E em Tolmin podemos conhecer mais um desfiladeiro, outro dos pontos altos de uma visita ao PN Triglav. Na verdade, passe a ironia, é precisamente na confluência dos rios Tolminka e Zadlasčica que se atinge o ponto de mais baixa altitude (e mais a sul) do Parque, a 180 metros.

De entrada paga, o caminho marcado do Tolmin Gorge tem 4 kms que se percorrem em 1h / 1h30m, dependendo da nossa capacidade de reagir ao deslumbramento da paisagem natural. O trilho está humanizado, sempre com um corrimão a acompanhar as muitas escadas que nos fazem subir bem, mas o desfiladeiro por onde correm os dois rios é brutal, com o rio a nadar lá bem em baixo – os desníveis são profundos e de uma verticalidade extrema. Há aqui algumas atracções a compor o cenário, como uma fonte de águas termais de um azul intenso numa gruta (não visitável), a Ponte do Diabo a uma altura impressionante, uma pedra suspensa entre dois penedos que mais parece uma cabeça de urso e faz de ponte natural entre eles, uma gruta que leva o nome de Dante por, diz a lenda, o poeta aqui se ter inspirado a criar o inferno na sua Divina Comédia. Tudo isto sob uma vegetação típica que é uma mistura de Alpina e sub-mediterrânea.
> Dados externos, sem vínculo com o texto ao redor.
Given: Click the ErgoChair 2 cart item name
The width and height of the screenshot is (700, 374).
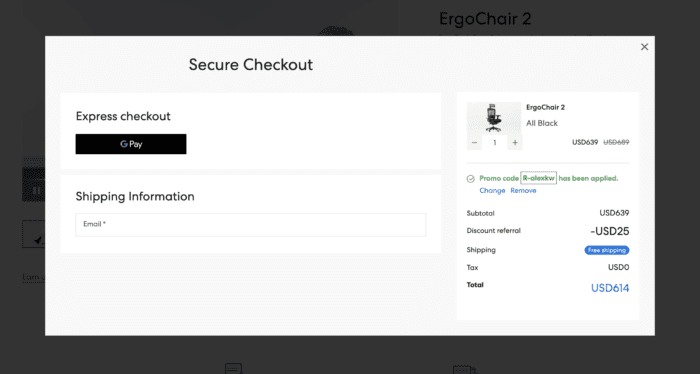Looking at the screenshot, I should click(546, 107).
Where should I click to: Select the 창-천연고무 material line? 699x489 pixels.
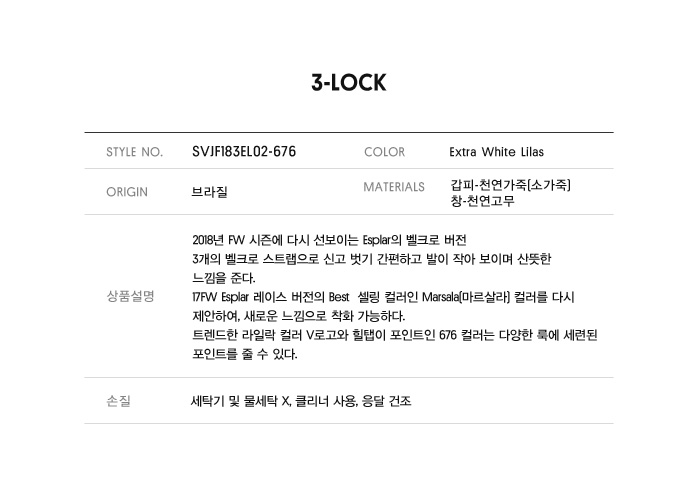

Já fora dos limites do PN Triglav, mas ainda ao longo do rio Soča, há duas povoações que merecem uma paragem. Primeiro, Most na Soci, um lugar tornado idílico a partir de 1938 com a construção de uma barragem para onde confluem as águas dos rios Soča e Idrijca. Pode ser uma paisagem criada artificialmente, mas ninguém rouba toda a beleza deste lago com montanhas à sua volta.


Por fim, a despedir-nos desta Eslovénia que deve tanto aos seus rios, eis Kanal, tornada estrela do instagram pela sua muito fotografada ponte. No cruzamento dos mundos alpinos, dinárico e mediterrâneo, aqui o Soča acalma. Mas nem assim os miúdos rebeldes lhe resistem, insistindo em saltar da ponte ou da rocha mais abaixo para se afundarem na sua água cristalina.